Monday, November 1, 2021

The Many Faces of Tanzania

Tanga anchorage

We met a Tanzanian woman named Happy (isn't that a great name?). She visited Europe for the first time a couple years ago and although she enjoyed it, she explained why she wouldn't want to live there. In Tanzania, even though people don't have much, they will help as much as they can you if you are in need. Contrast this with Europe, where people expect themselves and others to be self-sufficient. If someone needs help, the government might help, but the culture is not one of widely sharing.
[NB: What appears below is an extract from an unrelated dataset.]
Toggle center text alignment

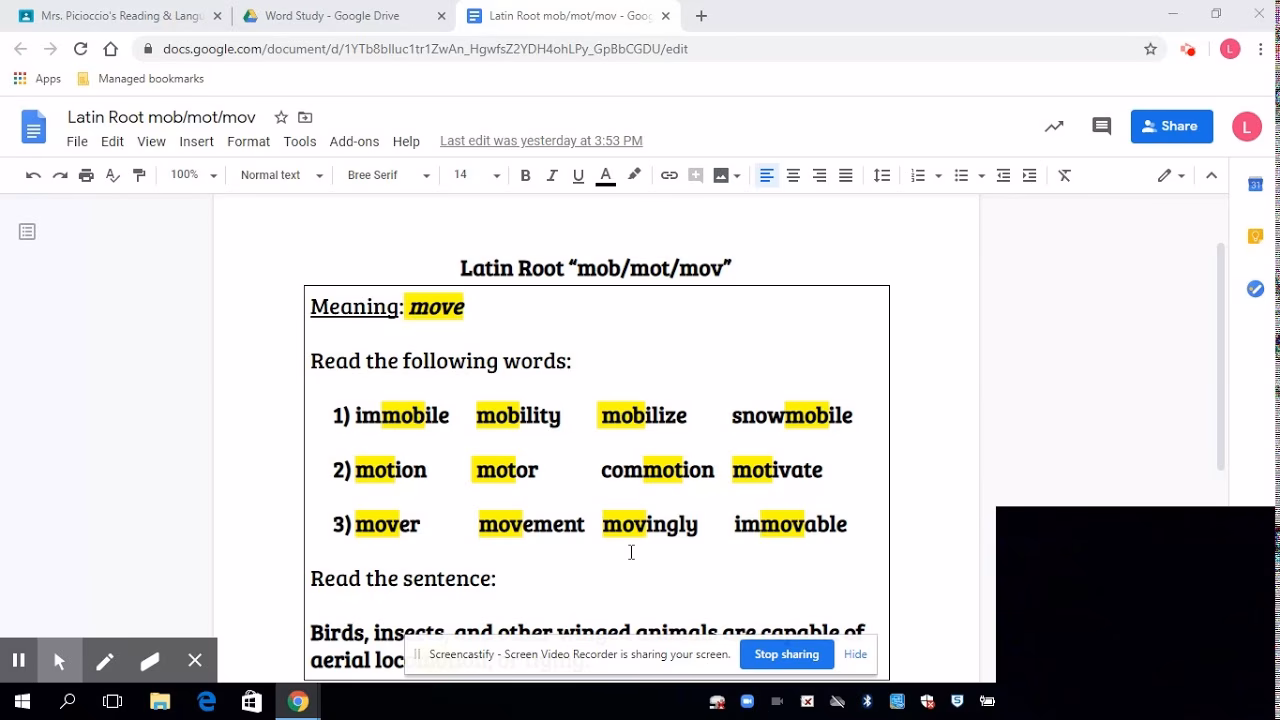792,175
Mohammed of Koma - fisherman, teacher, community activist

Those weren't Happy's exact words, but it's the gist of what she was saying. I wonder if that sentiment--that Tanzanians believe that more fortunate people should share what they have--is the basis for one of the more annoying aspects of visiting Tanzania for Western-minded foreigners. Does Tanzanian culture spawn the idea that foreigners (who in the minds of many Tanzanians are all rich; relatively speaking, they are not totally wrong when it comes to most visitors) should share what they have with less fortunate Tanzanians?

A house on Kilwa Kilindoni. Guard goats.

Particularly in areas visited by a lot of tourists, like Zanzibar and Arusha (the starting point for most safaris and near Mt. Kilimanjaro), the touts and beggars can be overwhelming. There are more ways for people to make money off tourists than you can shake a stick at--from selling tours and knickknacks to steering people to a specific store, bus or restaurant. Saying 'no, thank you' seems to be akin to an invitation for the hard press. And when it becomes clear that you mean 'no', it can transition to just plain begging for a 'gift' or 'help'. Like many countries that rely heavily on tourism, Tanzania's tourist industry (despite its lack of restrictions during Covid) has suffered mightily and the desperation in some people is palpable.
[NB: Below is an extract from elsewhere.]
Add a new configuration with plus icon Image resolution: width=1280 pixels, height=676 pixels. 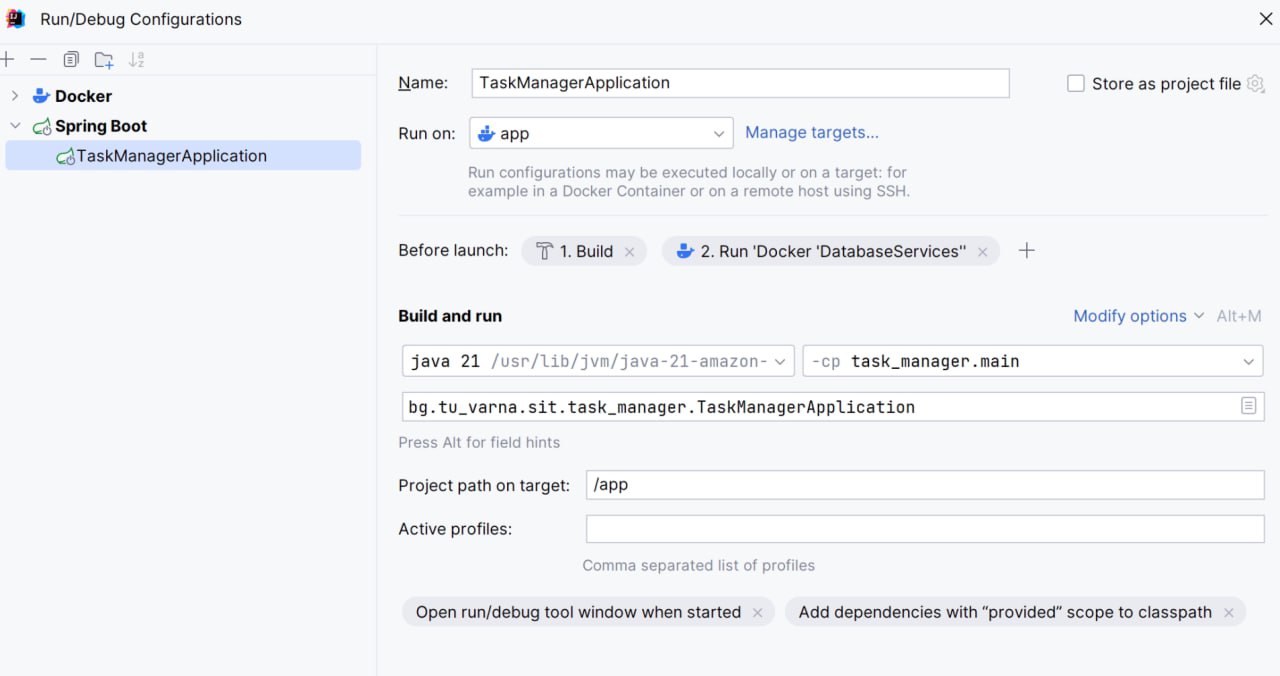[x=7, y=60]
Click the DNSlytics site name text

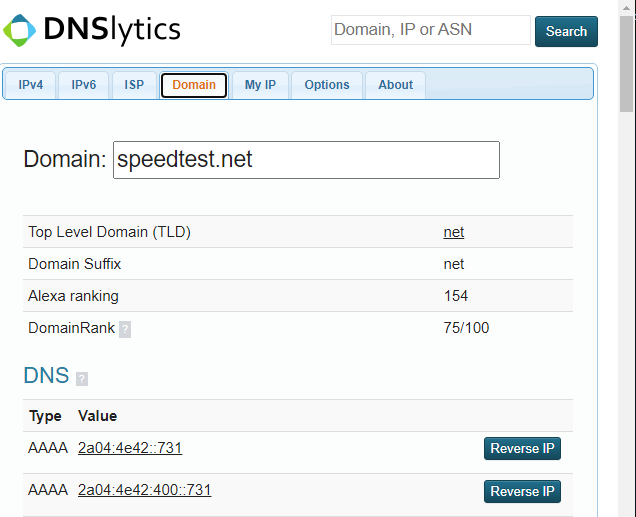click(112, 30)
Kids having a laugh on Koma Island

Even in the less tourist-ridden spots, if the price isn't marked, foreigners can expect to be charged much more than locals for produce at the local market, clothes or for a taxi ride. Although this isn't uncommon throughout the world, the magnitude of the overcharging can be much bigger. Some of these guys are really shooting for the stars. Whereas in Southeast Asia, you might be asked for two or three times the local amount, in Tanzania it is common for the starting salvo to be ten times the local amount. On the other hand, in Mtwara, which seems to have very few foreign visitors, there don't seem to be Mzungu (literally 'white') mark-ups. A police officer in Mtwara that Matt was chatting with did ask whether we were rich though.

Mosque ruins in Kilwa Kisiwani

My attitude towards these tiny 'injustices' has evolved during our time here. Mainly, this is because the strength of the dollar makes everything really cheap, especially compared to the crazily expensive Seychelles. Negotiating beyond a certain point often means quibbling over pennies. I used to feel that the fleecing of foreigners translated to a lack of respect for us suckers (and I still feel like some places and people do get a measure of joy from it), but really most people are just trying to make as much many as they can and it's not all about me.

More mosque

It took us a couple of weeks of day-hops to move from Tanga to Mikindani/Mtwara. After returning to Stone Town and spending a couple of days in Dar es Salaam, we visited a small island called Koma. We had heard about it from other cruisers and friends. The highlight of the visit was Mohammed, a fisherman who has started the equivalent of a Head Start program for pre-school aged children. Although he has no formal training, he has taken it upon himself to teach the young children of Koma until they start Primary School (there is a government school on the island) at the age of seven or so. We were able to donate our globe and some books and spent some time with the many children and seeing the villages.

Inside the Gereza/Fortress ruins at Kilwa Kisiwani with Jemila, our guide

We also made a stop to see the Ruins of Kilwa Kisiwani, which is a UNESCO World Heritage site. We hired our required guide, who purchased our permits, and took a boat to the ruins, some of which date back to the 13th century. We saw a lot of incredible historical places and ruins in India and Cambodia, but it was still an interesting visit.

Teaching the kids the card game Uno

Frisbee anyone?

As I write this, we are in Mikindani doing our final fuel and food provisioning and boat projects and taking care of formalities in Mtwara. As soon as the weather forecast is favorable, we will start making our way to Richard's Bay, South Africa. By the time this post is published, we should be on our way to Richard's Bay. The journey can take a little over a week or as long as a few weeks, depending on the weather and whether or not you have to stop along the coast to wait for weather. I just said some form of 'weather' three times in a row, so it's time to go.

Mohammed with some items bought with money donated by Steel Sapphire

1 comment:

  1. Really enjoyed this interesting blog.
    I remember very well fighting off the women at the Tanzanian border who tried to « gift » us with jewelry they hade made. I really felt for them but if you gave money to one you’d have dozens more begging for your «attention ».